- Material supplied -

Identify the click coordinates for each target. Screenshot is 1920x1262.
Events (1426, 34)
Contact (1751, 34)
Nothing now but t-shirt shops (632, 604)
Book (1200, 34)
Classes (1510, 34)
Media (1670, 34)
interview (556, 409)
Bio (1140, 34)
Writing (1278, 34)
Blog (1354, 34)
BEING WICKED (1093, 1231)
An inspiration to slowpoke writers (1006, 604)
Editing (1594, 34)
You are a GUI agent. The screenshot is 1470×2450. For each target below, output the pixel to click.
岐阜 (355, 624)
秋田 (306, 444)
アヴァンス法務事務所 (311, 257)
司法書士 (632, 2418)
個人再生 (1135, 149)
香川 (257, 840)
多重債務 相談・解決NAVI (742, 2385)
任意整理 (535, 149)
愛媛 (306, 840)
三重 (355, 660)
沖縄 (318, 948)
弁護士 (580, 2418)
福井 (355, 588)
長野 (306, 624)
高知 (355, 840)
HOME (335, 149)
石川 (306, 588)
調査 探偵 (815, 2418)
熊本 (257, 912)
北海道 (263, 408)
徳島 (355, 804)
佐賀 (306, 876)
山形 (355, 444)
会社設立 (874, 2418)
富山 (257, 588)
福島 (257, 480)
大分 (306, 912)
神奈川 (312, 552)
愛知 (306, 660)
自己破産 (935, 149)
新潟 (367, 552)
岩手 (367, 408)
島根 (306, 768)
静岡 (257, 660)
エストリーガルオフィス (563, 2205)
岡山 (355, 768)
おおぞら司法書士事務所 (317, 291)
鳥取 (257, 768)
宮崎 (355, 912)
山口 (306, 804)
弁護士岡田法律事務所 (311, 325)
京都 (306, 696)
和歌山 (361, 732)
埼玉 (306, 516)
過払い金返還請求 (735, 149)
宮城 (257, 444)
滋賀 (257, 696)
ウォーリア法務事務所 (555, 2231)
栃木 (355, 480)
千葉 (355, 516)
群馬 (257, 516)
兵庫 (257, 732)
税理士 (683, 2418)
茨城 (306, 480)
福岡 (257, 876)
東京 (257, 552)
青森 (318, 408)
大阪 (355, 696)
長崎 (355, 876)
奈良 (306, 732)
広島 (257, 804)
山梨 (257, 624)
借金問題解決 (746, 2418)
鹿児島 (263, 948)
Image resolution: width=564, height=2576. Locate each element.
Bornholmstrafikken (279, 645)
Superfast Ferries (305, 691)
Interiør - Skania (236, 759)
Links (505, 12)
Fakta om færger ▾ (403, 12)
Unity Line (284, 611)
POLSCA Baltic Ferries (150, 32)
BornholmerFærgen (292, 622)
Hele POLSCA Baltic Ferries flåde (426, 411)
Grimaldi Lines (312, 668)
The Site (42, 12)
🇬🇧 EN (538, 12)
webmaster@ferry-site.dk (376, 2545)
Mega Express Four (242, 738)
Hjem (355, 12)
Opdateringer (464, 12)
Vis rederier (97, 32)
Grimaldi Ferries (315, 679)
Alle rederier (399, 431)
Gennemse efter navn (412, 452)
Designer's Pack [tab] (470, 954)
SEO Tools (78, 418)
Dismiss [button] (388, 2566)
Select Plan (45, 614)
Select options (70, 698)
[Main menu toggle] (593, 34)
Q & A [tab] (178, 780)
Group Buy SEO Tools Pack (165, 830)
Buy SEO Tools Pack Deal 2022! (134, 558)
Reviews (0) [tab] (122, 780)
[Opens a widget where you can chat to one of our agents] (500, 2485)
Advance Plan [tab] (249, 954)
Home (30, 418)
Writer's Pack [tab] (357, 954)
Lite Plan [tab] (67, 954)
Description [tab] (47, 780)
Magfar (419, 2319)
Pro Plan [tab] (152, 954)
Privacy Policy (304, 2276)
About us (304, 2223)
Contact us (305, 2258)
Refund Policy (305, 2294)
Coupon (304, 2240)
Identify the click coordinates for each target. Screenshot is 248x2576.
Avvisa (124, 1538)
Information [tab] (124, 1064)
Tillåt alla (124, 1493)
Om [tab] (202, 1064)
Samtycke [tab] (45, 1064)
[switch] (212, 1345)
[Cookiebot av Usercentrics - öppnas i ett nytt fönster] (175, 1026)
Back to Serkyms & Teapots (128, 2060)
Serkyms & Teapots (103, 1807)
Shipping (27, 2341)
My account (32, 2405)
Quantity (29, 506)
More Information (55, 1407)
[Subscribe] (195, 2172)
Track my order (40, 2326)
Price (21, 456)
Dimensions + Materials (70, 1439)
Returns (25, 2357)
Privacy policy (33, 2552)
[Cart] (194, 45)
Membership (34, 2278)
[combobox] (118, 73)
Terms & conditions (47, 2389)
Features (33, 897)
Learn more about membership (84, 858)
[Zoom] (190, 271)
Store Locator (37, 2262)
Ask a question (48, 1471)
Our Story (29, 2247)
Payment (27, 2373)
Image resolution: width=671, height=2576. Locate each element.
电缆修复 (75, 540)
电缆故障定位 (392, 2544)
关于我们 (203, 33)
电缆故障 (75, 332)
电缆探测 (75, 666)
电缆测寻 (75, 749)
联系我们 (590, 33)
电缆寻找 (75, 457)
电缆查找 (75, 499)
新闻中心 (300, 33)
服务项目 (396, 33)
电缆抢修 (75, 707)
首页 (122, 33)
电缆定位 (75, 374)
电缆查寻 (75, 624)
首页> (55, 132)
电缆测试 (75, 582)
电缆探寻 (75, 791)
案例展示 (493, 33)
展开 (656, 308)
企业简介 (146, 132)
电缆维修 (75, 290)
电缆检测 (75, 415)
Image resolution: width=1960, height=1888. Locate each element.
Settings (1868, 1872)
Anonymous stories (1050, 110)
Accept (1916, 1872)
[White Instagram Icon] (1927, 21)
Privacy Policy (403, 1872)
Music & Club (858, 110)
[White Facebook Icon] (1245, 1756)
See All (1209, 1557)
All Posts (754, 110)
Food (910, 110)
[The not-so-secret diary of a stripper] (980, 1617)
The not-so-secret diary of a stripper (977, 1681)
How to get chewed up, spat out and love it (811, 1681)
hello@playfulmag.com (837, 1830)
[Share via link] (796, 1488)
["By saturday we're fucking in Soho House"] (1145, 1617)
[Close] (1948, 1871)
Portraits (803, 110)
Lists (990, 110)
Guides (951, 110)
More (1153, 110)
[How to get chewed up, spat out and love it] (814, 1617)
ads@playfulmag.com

- Work instructions -
Every line above from the line with "Select Plan (45, 614)" to the line with "My account (32, 2405)", inclusive, must be returned exactly; no other line belongs in the reply.

- Result of this task -
Select Plan (45, 614)
Select options (70, 698)
[Main menu toggle] (593, 34)
Q & A [tab] (178, 780)
Group Buy SEO Tools Pack (165, 830)
Buy SEO Tools Pack Deal 2022! (134, 558)
Reviews (0) [tab] (122, 780)
[Opens a widget where you can chat to one of our agents] (500, 2485)
Advance Plan [tab] (249, 954)
Home (30, 418)
Writer's Pack [tab] (357, 954)
Lite Plan [tab] (67, 954)
Description [tab] (47, 780)
Magfar (419, 2319)
Pro Plan [tab] (152, 954)
Privacy Policy (304, 2276)
About us (304, 2223)
Contact us (305, 2258)
Refund Policy (305, 2294)
Coupon (304, 2240)
Identify the click coordinates for each target. Screenshot is 248x2576.
Avvisa (124, 1538)
Information [tab] (124, 1064)
Tillåt alla (124, 1493)
Om [tab] (202, 1064)
Samtycke [tab] (45, 1064)
[switch] (212, 1345)
[Cookiebot av Usercentrics - öppnas i ett nytt fönster] (175, 1026)
Back to Serkyms & Teapots (128, 2060)
Serkyms & Teapots (103, 1807)
Shipping (27, 2341)
My account (32, 2405)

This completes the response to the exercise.